Silicon steel containing silicon content is 0.5 to 4.5% of very low carbon ferrosilicon alloy, due to the different structure and use is divided into non oriented silicon steel and grain oriented silicon steel. Silicon steel is mainly used for motors, generators, compressors, motors and transformers core, is the electric, home appliances and other industries indispensable raw materials products.

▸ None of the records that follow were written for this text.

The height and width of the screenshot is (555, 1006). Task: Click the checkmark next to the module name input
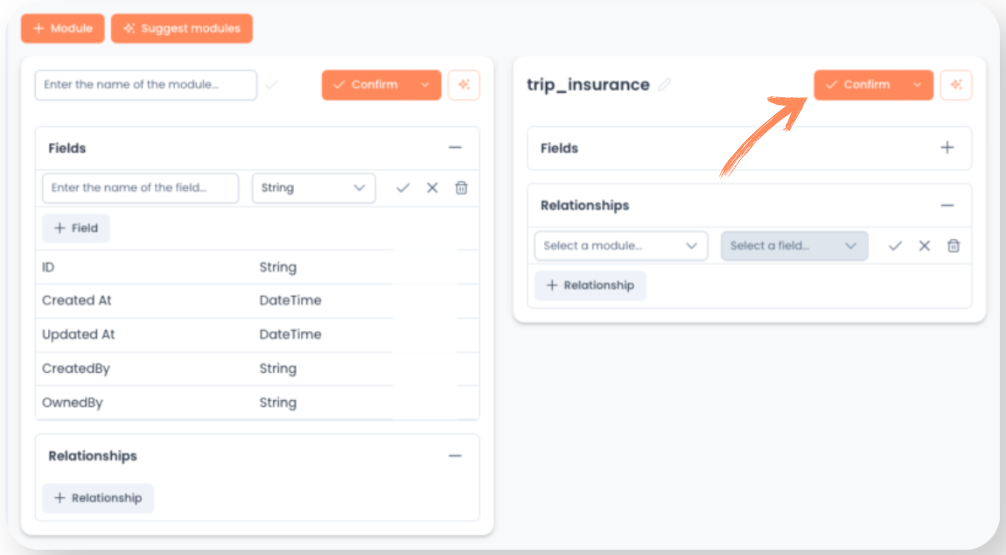pyautogui.click(x=272, y=85)
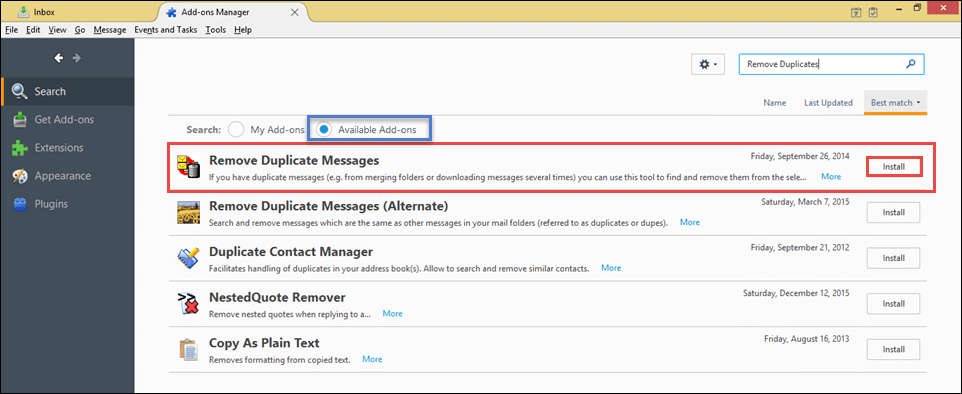Install Remove Duplicate Messages add-on
The width and height of the screenshot is (962, 394).
(894, 167)
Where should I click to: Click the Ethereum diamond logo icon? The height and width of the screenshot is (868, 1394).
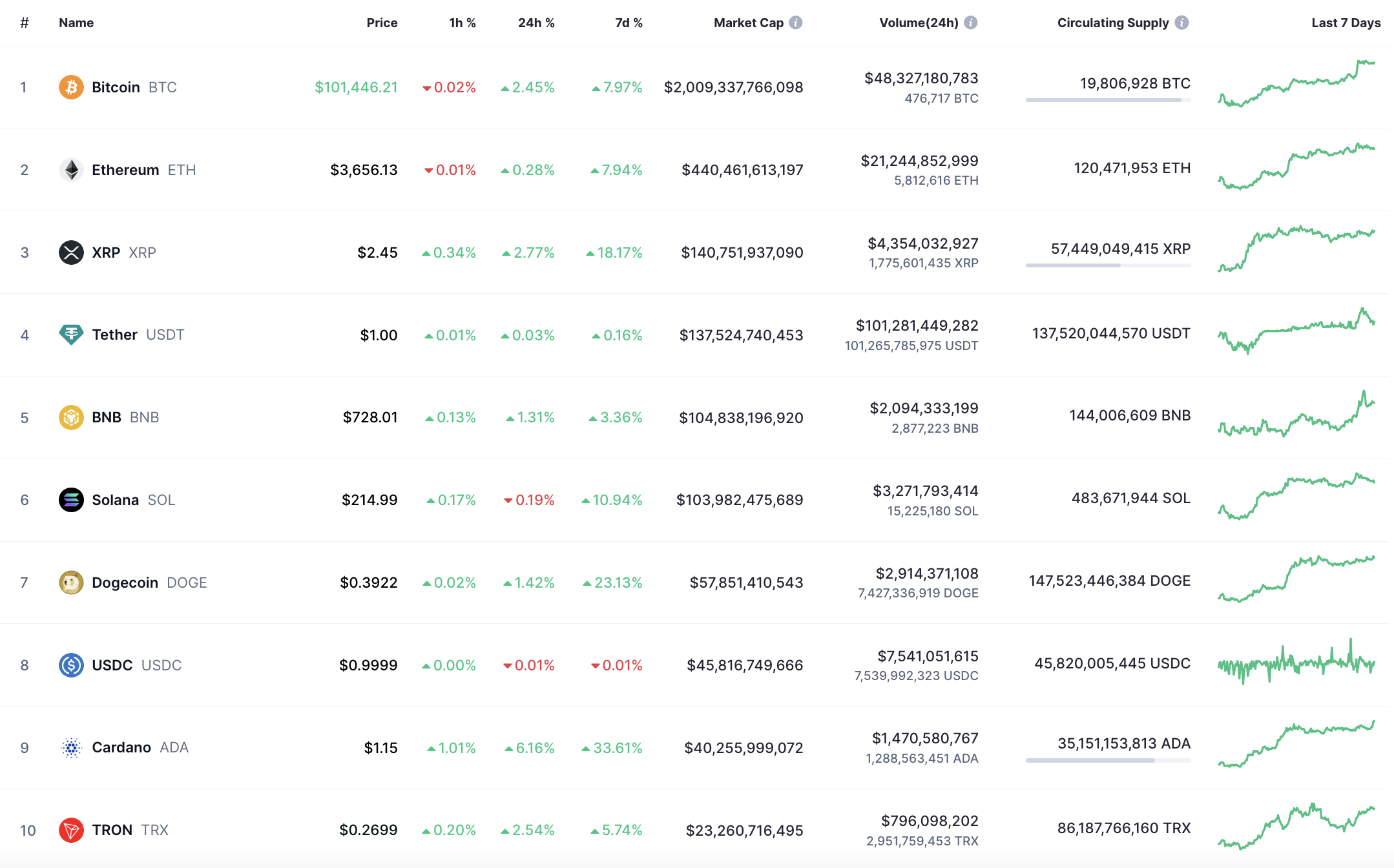71,170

Silicon steel sheets cold rolling, hot-rolled two, the use of more cold-rolled silicon steel sheet. Cold-rolled silicon steel sheet along the rolling direction with excellent magnetic properties, not only in the strong magnetic field has high saturation magnetic flux density and low loss, but also have good magnetic properties (initial permeability) in the weak magnetic field. Because of the cold rolling process, the impurity content of the steel sheet is decreased, and the coarse grain is caused, and the magnetic permeability is increased and the hysteresis loss decreases.

2.Product characteristic:

The main requirements for the silicon steel properties are:

1, low iron loss, this is the most important quality index of silicon steel sheet. All core loss grades according to the lower grades, the iron loss, the higher.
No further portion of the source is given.